PROBLEM STATEMENT – Narrow the data below down to the lines containing "every".

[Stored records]
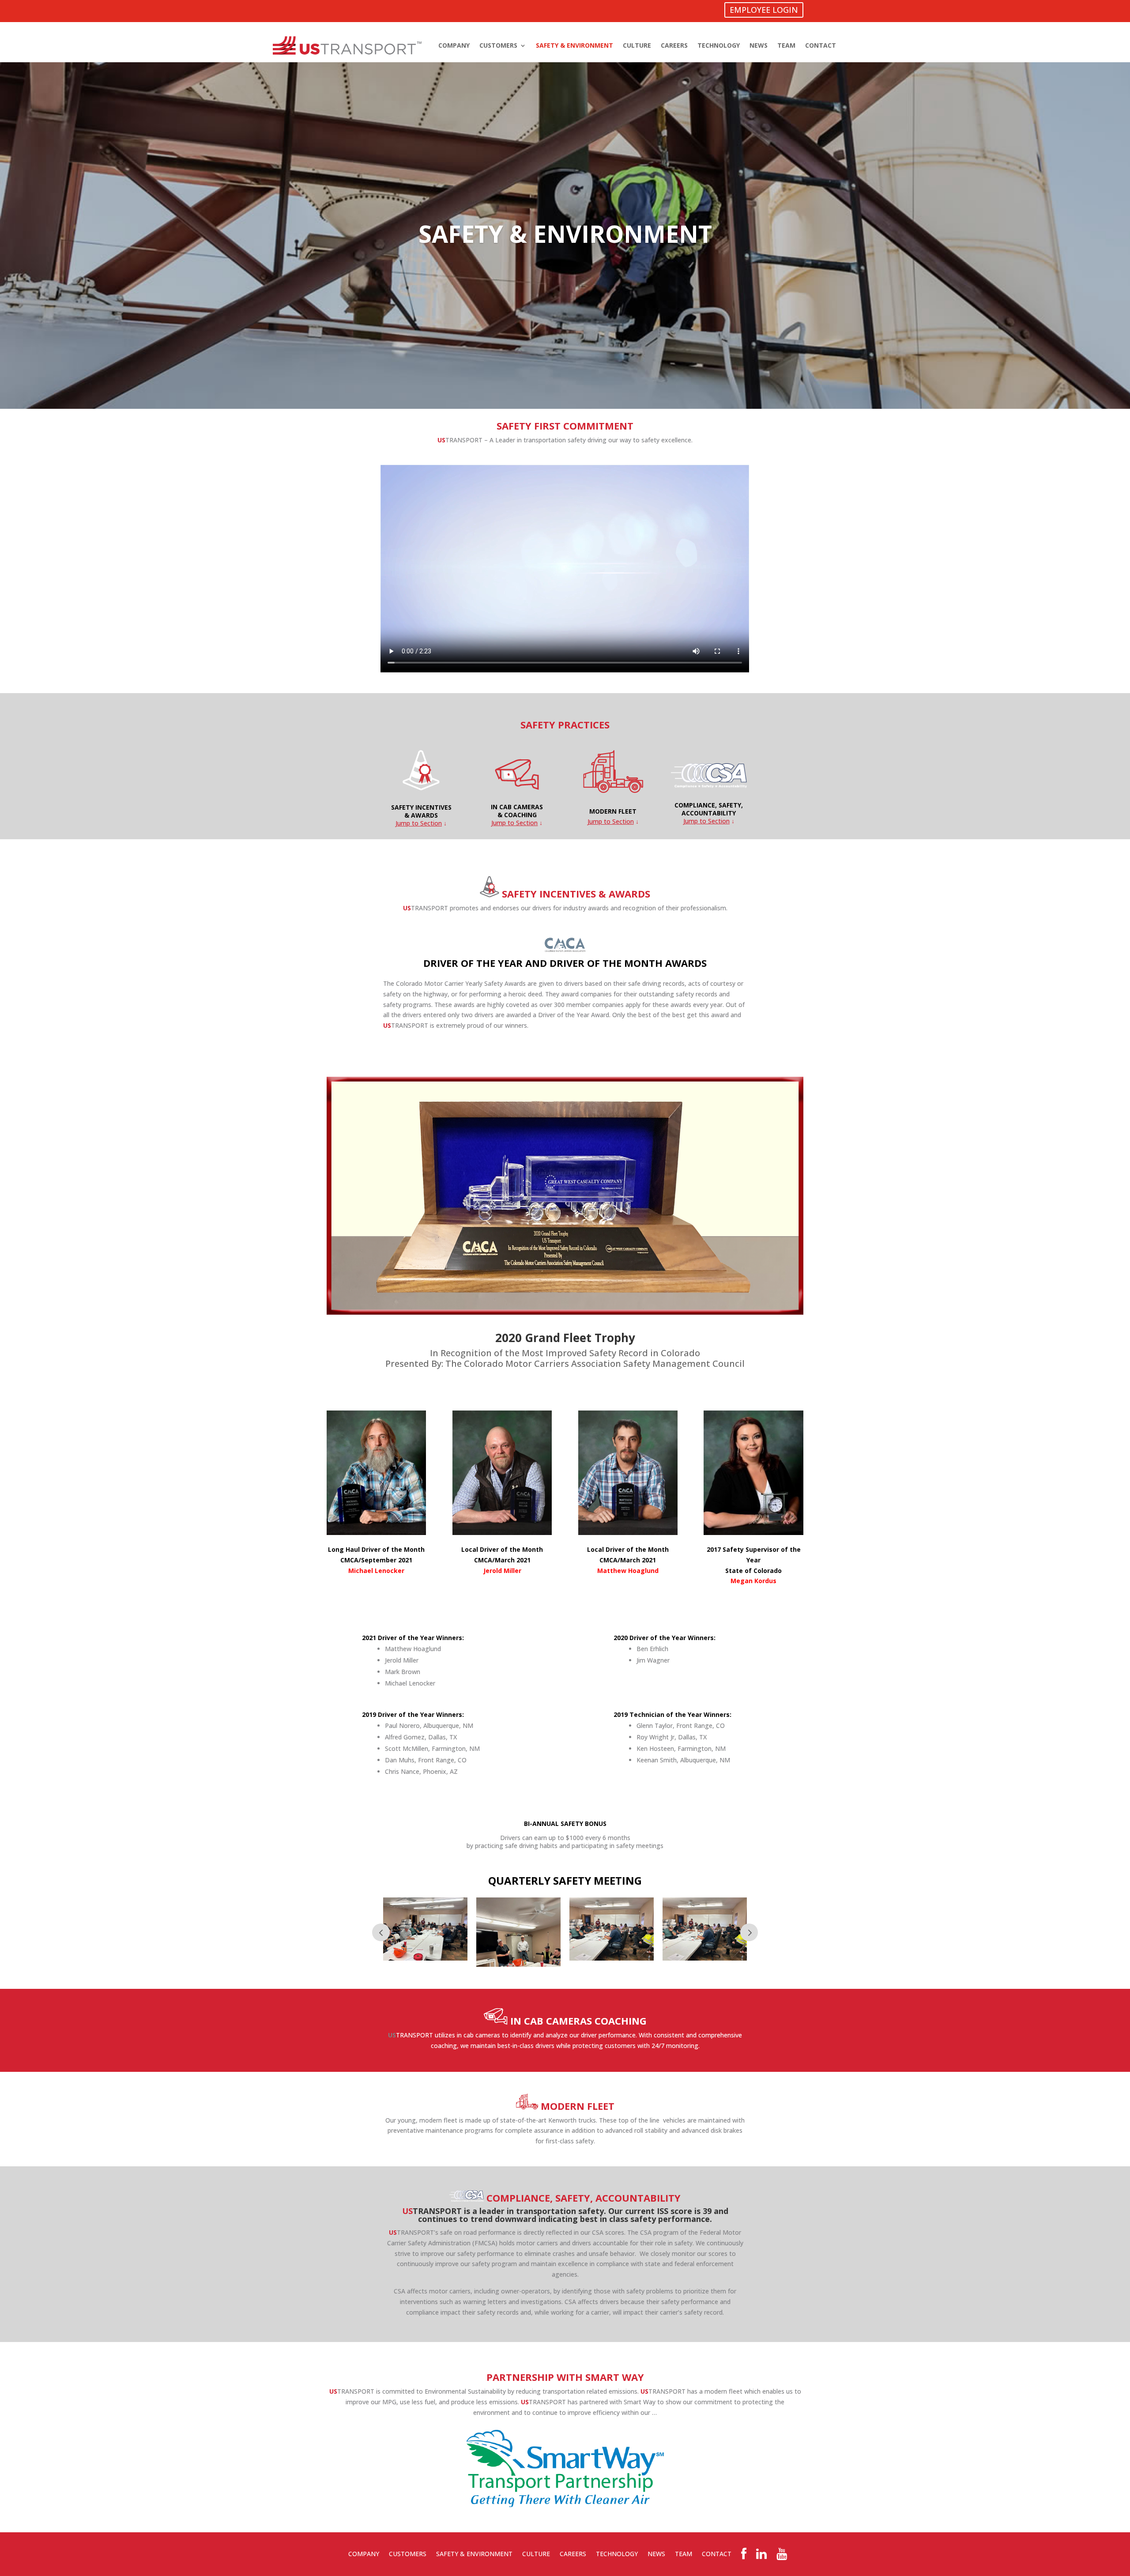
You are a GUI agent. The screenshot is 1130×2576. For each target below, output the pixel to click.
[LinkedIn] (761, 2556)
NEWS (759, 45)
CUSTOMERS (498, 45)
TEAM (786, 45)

--

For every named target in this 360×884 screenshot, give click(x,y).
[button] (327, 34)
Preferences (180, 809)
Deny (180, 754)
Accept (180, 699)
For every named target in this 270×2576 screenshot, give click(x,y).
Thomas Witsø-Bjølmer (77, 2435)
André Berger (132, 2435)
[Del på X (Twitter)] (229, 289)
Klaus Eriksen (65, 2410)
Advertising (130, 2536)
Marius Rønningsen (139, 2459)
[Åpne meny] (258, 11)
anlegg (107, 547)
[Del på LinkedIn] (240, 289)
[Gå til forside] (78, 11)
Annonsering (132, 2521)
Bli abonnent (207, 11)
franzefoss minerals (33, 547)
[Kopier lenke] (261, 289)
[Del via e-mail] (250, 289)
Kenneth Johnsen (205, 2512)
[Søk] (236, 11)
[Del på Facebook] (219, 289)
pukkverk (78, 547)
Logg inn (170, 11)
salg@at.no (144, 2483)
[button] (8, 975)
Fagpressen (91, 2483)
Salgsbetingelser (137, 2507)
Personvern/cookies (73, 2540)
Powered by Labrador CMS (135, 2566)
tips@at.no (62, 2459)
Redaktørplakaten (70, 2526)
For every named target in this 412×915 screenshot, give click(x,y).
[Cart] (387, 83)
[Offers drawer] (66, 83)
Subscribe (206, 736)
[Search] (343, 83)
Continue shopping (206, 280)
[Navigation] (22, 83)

* * *

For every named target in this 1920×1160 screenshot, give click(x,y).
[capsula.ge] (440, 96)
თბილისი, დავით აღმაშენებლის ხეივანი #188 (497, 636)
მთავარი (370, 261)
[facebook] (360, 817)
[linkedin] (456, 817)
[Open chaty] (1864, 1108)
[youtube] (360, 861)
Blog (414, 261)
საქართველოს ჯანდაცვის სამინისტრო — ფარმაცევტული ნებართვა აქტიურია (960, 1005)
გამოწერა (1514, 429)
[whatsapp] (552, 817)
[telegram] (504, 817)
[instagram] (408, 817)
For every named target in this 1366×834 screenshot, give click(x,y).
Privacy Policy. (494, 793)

RESPONSE TO THE TASK –
For every named target in this 360×884 screenshot, give click(x,y).
For every named target in this 270×2576 screenshot, give click(x,y).
For every named target in this 412×915 screenshot, give click(x,y).
For every named target in this 1920×1160 screenshot, give click(x,y).
For every named target in this 1366×834 screenshot, give click(x,y).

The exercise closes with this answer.